What you have to do: Recast every line of the listing below as a JSON list of strings, one string per line, skipping blank lines and leaving out the pictures.

** Start Provided information **

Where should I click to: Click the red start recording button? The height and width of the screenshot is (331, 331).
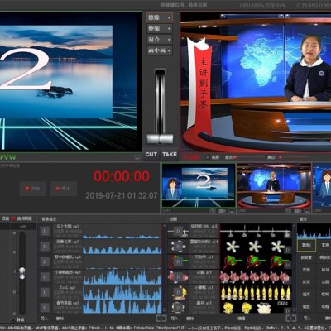point(33,189)
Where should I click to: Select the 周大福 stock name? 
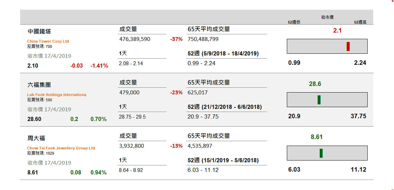(36, 138)
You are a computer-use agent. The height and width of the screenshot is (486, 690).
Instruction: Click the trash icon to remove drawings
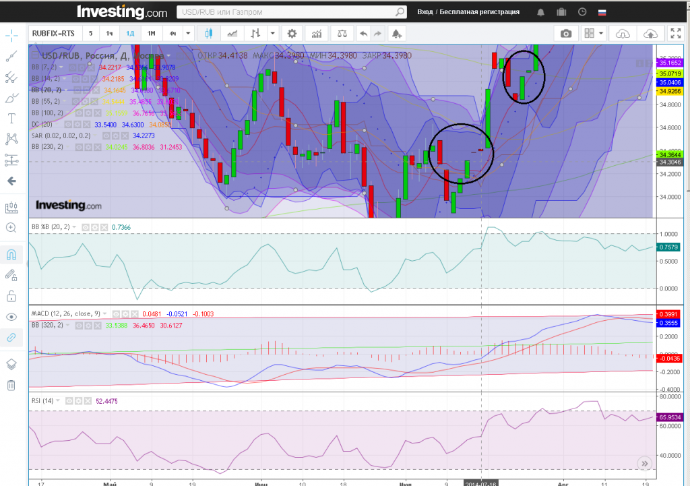[11, 385]
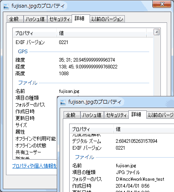Select the 高度 altitude value 1088
The image size is (174, 192).
(64, 74)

** End Provided information **

Exercise answer:
[
  "Where should I click to: Click the red start recording button? The height and width of the screenshot is (331, 331).",
  "point(33,189)",
  "Where should I click to: Select the 周大福 stock name? ",
  "(36, 138)",
  "You are a computer-use agent. The height and width of the screenshot is (486, 690).",
  "Instruction: Click the trash icon to remove drawings",
  "[11, 385]",
  "Select the 高度 altitude value 1088",
  "The image size is (174, 192).",
  "(64, 74)"
]